不倫がAさんの奥さんにバレたとき、普通なら身を引くと思うんですけど、今の生活をやめたくないからか“絶対妊娠してやる”って意気込んでいて、さすがに周りの友人たちも引いてましたね。子どもの命よりも今の優雅な生活をっていう歪んだ価値観の子なんだなって思いました

 そんな寄生型パパ活女子のインスタグラムを見せてもらうと、特段妊娠しているような画像はなく、妊娠していると思われる時期にはネイルやブランド品などの画像が並んでいた。

パパとは結婚したくないけど、子どもを作るのはアリと考える港区女子もいます。相手が不祥事をバラされたくないような立場の人なら、その人が社会から完全にドロップアウトするまでの間、全面的に面倒を見てもらえますから。

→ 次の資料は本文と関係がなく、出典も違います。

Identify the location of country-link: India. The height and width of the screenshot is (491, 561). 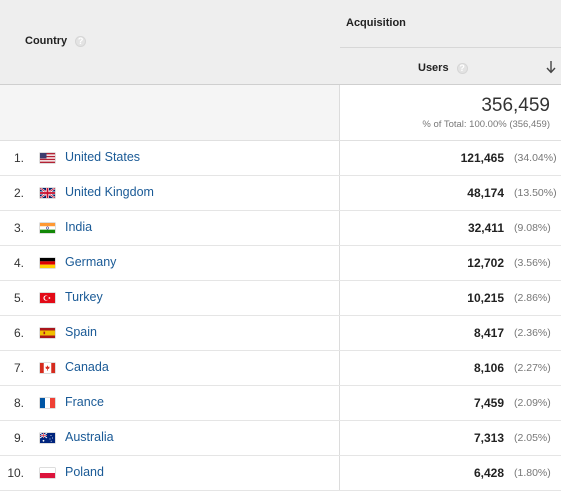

 もちろん、そこまですると地雷女子として、ギャラ飲みの方では干されちゃいますけどね。そういった飲み会で需要が少なくなってくる年齢の女性だと、今後も働かずに生きていけるなら、と考える人はいますね」(前出・港区女子)

 最初は小金持ちを相手に地道に努力していたパパ活女子たちも、一夜でもらえる額が増えるほど、金銭感覚をこじらせていく。しかし、パパ活界隈で最も需要が高いのは若い女性。パパ活で生計を立てる生活も数年続くと、自分の市場価値に焦りを感じはじめるのだろう。

 父親に認知されない子どもを産んでも、一生養ってもらえる保証はない。それでも、彼女たちが不相応な生活水準を保つためには、生殖能力すら武器にして、身体を張ってパパを脅すことも珍しくはないようだ。

 港区女子たちは、若く美しい。社会的地位のある富裕層と交流し、マナーやリテラシーも深まっていく。美しいだけで儲かってしまう「港区」のるつぼの中で、パパと身体を重ねては高みを目指していくのだろう。しかし、その寿命は長いとは言えない。

 いつどこでやめればいいのか? 何歳まで続けられるのか? そんなことを考えるころには、上げた生活水準を下げられなくなっているのだ。美しいその顔の裏には、カネにまみれた私利私欲が渦巻いている。